U.S. Oil’s Four-week Winning Run is Hiding Signs of Weakness
While U.S. oil has been swept up in a global rally for the past four weeks on growing fears of a supply crunch, a closer look at the futures market signals American crude is weakening.
West Texas Intermediate futures in New York are set for a fourth weekly gain — the longest winning streak since January — yet they’re trading near the biggest discount in almost four months to global benchmark Brent crude in London. Moreover, the premium of near-term WTI contracts over those for later has slid to the least since June — indicating that a bullish market structure known as backwardation is fading.
While that may seem counter-intuitive at a time when concern is growing that higher Saudi and Russian output could reduce global emergency supplies, impending U.S. sanctions are taking out Iranian crude off the market and President Donald Trump is demanding lower prices, the futures are simply reflecting some situations specific to the American market.
U.S. output is booming — the nation is now among the top-three oil producers in the world — especially at inland shale fields. Yet, a pipeline bottleneck means not all of those supplies can be brought to the Gulf Coast, the location for most refineries and export terminals.
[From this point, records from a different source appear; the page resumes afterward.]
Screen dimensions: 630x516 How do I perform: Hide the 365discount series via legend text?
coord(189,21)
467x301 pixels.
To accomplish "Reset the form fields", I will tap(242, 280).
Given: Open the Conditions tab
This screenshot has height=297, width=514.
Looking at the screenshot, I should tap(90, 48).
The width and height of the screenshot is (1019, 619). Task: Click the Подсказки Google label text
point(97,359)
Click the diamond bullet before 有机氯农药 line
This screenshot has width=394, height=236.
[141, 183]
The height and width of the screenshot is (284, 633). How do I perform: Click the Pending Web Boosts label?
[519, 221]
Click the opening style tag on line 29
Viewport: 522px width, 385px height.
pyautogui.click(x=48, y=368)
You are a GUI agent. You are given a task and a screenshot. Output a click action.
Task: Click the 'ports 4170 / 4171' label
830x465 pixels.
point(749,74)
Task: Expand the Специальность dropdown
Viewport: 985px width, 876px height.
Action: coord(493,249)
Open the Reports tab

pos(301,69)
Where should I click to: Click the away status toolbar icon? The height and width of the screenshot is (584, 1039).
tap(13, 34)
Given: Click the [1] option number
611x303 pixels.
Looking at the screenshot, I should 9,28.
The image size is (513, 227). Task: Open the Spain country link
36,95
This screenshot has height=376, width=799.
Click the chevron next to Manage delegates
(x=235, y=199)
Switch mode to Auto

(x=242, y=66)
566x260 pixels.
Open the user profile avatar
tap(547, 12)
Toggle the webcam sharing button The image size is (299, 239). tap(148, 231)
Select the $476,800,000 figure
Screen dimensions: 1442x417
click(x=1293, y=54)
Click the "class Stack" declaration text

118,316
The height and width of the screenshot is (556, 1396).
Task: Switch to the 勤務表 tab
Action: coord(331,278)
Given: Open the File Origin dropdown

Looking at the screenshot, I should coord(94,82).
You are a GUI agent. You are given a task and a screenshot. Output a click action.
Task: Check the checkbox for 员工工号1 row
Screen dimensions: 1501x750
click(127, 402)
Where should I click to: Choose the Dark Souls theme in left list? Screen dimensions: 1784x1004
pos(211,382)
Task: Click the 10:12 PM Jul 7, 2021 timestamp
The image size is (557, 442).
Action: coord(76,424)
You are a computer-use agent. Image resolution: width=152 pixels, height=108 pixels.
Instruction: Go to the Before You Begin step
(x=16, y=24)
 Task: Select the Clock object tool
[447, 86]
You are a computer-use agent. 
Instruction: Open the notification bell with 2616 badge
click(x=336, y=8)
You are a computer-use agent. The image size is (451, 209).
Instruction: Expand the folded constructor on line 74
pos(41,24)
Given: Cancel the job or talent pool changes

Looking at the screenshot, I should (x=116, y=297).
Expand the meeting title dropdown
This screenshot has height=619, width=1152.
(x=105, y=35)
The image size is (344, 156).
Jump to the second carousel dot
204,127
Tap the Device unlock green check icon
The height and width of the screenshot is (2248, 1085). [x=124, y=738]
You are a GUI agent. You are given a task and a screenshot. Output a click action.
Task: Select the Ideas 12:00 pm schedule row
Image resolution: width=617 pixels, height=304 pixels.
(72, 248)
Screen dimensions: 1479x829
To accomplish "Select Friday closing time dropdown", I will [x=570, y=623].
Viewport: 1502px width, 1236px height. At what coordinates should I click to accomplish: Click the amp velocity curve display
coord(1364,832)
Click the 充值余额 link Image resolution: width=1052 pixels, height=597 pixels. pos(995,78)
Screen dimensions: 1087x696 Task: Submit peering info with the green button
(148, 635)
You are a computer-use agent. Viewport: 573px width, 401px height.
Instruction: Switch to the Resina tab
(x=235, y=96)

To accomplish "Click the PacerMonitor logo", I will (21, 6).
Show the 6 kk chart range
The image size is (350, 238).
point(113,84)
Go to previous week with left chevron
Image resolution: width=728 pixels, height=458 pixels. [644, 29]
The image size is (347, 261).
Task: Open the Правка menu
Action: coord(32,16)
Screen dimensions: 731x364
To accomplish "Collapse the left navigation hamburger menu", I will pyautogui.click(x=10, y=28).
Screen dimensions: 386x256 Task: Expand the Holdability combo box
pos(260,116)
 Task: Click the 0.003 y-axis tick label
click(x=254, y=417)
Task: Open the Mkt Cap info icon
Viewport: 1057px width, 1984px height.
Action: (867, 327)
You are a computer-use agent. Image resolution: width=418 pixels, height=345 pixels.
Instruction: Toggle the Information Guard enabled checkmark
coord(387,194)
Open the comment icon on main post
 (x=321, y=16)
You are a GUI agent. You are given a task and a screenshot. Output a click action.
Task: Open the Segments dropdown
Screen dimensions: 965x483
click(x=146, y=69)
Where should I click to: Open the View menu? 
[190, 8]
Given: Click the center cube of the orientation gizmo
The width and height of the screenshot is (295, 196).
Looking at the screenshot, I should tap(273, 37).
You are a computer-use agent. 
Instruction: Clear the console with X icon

Instead, they are getting stuck at the storage hub in Cushing, Okla., where stockpiles last week rose by the most since March. Nationwide inventories also jumped the most since March 2017.
Those swelling supplies are weighing on front-month futures of WTI, which were just 8 cents a barrel higher than the second-month contract at the close on Thursday. That compares with a premium of $2.55 in early July, which was the biggest since 2014.
Meanwhile, in Oklahoma, decreased activity was said to have been observed at a refinery that runs Cushing crude since Wednesday, meaning supplies may likely pile up further at the storage hub. Stockpiles at Cushing may grow to 70 million barrels by April from the current 20-million-barrel level, according to Citigroup Inc.
Brent, the benchmark for more than half of the world’s crude, is seen better supported as concerns linger that higher output from the Organization of Petroleum Exporting Countries and its allies won’t be enough to offset global supply losses. Major trading houses such as Trafigura Group and Mercuria Energy Group have heralded the return of crude to $100/bbl.
Brent for December settlement traded 38 cents higher at $84.96/bbl in London at 10:43 a.m. in London, with front-month futures poised for a fourth weekly increase, while WTI for November were up 51 cents at $74.84/bbl in New York.